▸ **Provided records**:

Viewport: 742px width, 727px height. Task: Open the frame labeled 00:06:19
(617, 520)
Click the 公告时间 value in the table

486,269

--

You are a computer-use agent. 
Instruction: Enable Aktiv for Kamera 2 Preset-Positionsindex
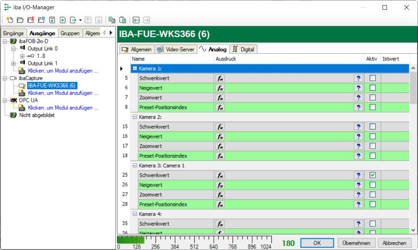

---

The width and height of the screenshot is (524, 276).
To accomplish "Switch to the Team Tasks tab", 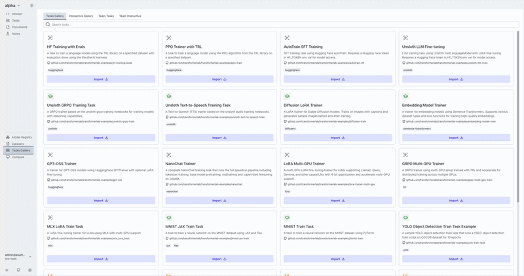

▸ **What you will do**:
Count the lines above that contain the word "height". Give only the number.

▸ **Expected answer**:
2